Copy out the entries from the very first one through the line containing "coord(388,401)", requests included, and shift every coordinate in the answers up by 104.

· · · · · · ·

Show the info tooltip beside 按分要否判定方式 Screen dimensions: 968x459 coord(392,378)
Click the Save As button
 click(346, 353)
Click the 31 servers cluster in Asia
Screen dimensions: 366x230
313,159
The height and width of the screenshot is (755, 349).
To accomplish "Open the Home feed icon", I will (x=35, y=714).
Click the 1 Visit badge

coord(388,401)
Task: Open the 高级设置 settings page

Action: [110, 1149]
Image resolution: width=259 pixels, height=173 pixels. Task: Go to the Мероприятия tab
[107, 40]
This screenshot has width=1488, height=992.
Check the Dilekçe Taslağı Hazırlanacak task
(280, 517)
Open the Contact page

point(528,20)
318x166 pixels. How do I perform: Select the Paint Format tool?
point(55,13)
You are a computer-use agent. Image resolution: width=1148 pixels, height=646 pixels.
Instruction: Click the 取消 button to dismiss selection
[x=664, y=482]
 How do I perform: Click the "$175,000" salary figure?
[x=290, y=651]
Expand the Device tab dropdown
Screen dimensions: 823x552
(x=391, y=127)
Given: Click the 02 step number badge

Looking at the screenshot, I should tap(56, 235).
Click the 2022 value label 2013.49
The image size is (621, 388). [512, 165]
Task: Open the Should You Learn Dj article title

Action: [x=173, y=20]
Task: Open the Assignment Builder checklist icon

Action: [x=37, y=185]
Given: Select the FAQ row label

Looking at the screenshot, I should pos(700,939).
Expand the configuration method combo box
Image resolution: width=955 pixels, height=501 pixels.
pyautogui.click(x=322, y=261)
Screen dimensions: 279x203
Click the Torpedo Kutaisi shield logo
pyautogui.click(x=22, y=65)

· · · · · · ·

*WORKED SOLUTION*:
Show the info tooltip beside 按分要否判定方式 Screen dimensions: 968x459 coord(496,482)
Click the Save As button
 click(450, 457)
Click the 31 servers cluster in Asia
Screen dimensions: 366x230
417,263
The height and width of the screenshot is (755, 349).
To accomplish "Open the Home feed icon", I will (x=139, y=818).
Click the 1 Visit badge

coord(492,505)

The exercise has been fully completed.